=== Given entries ===
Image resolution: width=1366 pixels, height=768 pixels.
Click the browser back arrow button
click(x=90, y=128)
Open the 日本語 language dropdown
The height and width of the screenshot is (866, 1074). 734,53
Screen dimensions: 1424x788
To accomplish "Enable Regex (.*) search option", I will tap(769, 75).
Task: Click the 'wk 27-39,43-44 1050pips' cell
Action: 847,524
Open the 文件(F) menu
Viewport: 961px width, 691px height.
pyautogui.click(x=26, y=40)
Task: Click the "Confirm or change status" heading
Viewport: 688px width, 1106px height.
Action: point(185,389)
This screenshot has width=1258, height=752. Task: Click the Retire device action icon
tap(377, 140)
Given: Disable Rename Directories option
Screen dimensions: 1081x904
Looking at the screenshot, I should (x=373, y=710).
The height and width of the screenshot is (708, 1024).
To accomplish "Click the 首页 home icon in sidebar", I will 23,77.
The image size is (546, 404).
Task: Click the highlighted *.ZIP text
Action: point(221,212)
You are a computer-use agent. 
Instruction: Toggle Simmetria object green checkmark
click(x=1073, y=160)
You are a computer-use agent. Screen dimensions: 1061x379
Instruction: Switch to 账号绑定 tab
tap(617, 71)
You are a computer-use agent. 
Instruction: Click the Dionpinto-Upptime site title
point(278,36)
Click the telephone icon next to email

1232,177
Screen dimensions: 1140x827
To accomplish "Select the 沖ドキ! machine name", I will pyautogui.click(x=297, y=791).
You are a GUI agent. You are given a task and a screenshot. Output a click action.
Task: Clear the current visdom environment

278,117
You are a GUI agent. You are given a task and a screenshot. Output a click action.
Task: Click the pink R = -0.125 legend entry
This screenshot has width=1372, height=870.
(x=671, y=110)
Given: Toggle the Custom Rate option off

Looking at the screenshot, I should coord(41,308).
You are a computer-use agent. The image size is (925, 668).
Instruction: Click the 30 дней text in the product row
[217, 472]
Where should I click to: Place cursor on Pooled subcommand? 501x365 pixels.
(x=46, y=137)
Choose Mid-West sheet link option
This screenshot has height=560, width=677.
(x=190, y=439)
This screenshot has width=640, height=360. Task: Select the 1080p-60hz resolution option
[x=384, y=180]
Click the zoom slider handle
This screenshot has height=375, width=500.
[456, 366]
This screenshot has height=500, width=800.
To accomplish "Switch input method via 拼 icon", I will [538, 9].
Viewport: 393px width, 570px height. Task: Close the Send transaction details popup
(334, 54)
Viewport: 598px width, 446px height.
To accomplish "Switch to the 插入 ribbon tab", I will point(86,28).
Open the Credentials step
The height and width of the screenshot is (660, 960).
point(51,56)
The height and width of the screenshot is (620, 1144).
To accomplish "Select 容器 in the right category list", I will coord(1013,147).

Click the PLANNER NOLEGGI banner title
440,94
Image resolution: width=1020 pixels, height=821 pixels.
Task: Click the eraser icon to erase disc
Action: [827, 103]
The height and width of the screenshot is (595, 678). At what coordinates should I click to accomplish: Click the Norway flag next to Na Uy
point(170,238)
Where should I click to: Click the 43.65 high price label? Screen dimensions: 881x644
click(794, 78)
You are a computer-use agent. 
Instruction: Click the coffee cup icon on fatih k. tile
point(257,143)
===
* _Your objective_: All of the data should be retyped exactly.

* _Exercise result_:
Image resolution: width=1366 pixels, height=768 pixels.
Click the browser back arrow button
click(x=90, y=128)
Open the 日本語 language dropdown
The height and width of the screenshot is (866, 1074). 734,53
Screen dimensions: 1424x788
To accomplish "Enable Regex (.*) search option", I will tap(769, 75).
Task: Click the 'wk 27-39,43-44 1050pips' cell
Action: 847,524
Open the 文件(F) menu
Viewport: 961px width, 691px height.
pyautogui.click(x=26, y=40)
Task: Click the "Confirm or change status" heading
Viewport: 688px width, 1106px height.
Action: point(185,389)
This screenshot has width=1258, height=752. Task: Click the Retire device action icon
tap(377, 140)
Given: Disable Rename Directories option
Screen dimensions: 1081x904
Looking at the screenshot, I should (x=373, y=710).
The height and width of the screenshot is (708, 1024).
To accomplish "Click the 首页 home icon in sidebar", I will 23,77.
The image size is (546, 404).
Task: Click the highlighted *.ZIP text
Action: point(221,212)
You are a computer-use agent. 
Instruction: Toggle Simmetria object green checkmark
click(x=1073, y=160)
You are a computer-use agent. Screen dimensions: 1061x379
Instruction: Switch to 账号绑定 tab
tap(617, 71)
You are a computer-use agent. 
Instruction: Click the Dionpinto-Upptime site title
point(278,36)
Click the telephone icon next to email

1232,177
Screen dimensions: 1140x827
To accomplish "Select the 沖ドキ! machine name", I will pyautogui.click(x=297, y=791).
You are a GUI agent. You are given a task and a screenshot. Output a click action.
Task: Clear the current visdom environment

278,117
You are a GUI agent. You are given a task and a screenshot. Output a click action.
Task: Click the pink R = -0.125 legend entry
This screenshot has width=1372, height=870.
(x=671, y=110)
Given: Toggle the Custom Rate option off

Looking at the screenshot, I should coord(41,308).
You are a computer-use agent. The image size is (925, 668).
Instruction: Click the 30 дней text in the product row
[217, 472]
Where should I click to: Place cursor on Pooled subcommand? 501x365 pixels.
(x=46, y=137)
Choose Mid-West sheet link option
This screenshot has height=560, width=677.
(x=190, y=439)
This screenshot has width=640, height=360. Task: Select the 1080p-60hz resolution option
[x=384, y=180]
Click the zoom slider handle
This screenshot has height=375, width=500.
[456, 366]
This screenshot has height=500, width=800.
To accomplish "Switch input method via 拼 icon", I will [538, 9].
Viewport: 393px width, 570px height. Task: Close the Send transaction details popup
(334, 54)
Viewport: 598px width, 446px height.
To accomplish "Switch to the 插入 ribbon tab", I will point(86,28).
Open the Credentials step
The height and width of the screenshot is (660, 960).
point(51,56)
The height and width of the screenshot is (620, 1144).
To accomplish "Select 容器 in the right category list", I will coord(1013,147).

Click the PLANNER NOLEGGI banner title
440,94
Image resolution: width=1020 pixels, height=821 pixels.
Task: Click the eraser icon to erase disc
Action: [827, 103]
The height and width of the screenshot is (595, 678). At what coordinates should I click to accomplish: Click the Norway flag next to Na Uy
point(170,238)
Where should I click to: Click the 43.65 high price label? Screen dimensions: 881x644
click(794, 78)
You are a computer-use agent. 
Instruction: Click the coffee cup icon on fatih k. tile
point(257,143)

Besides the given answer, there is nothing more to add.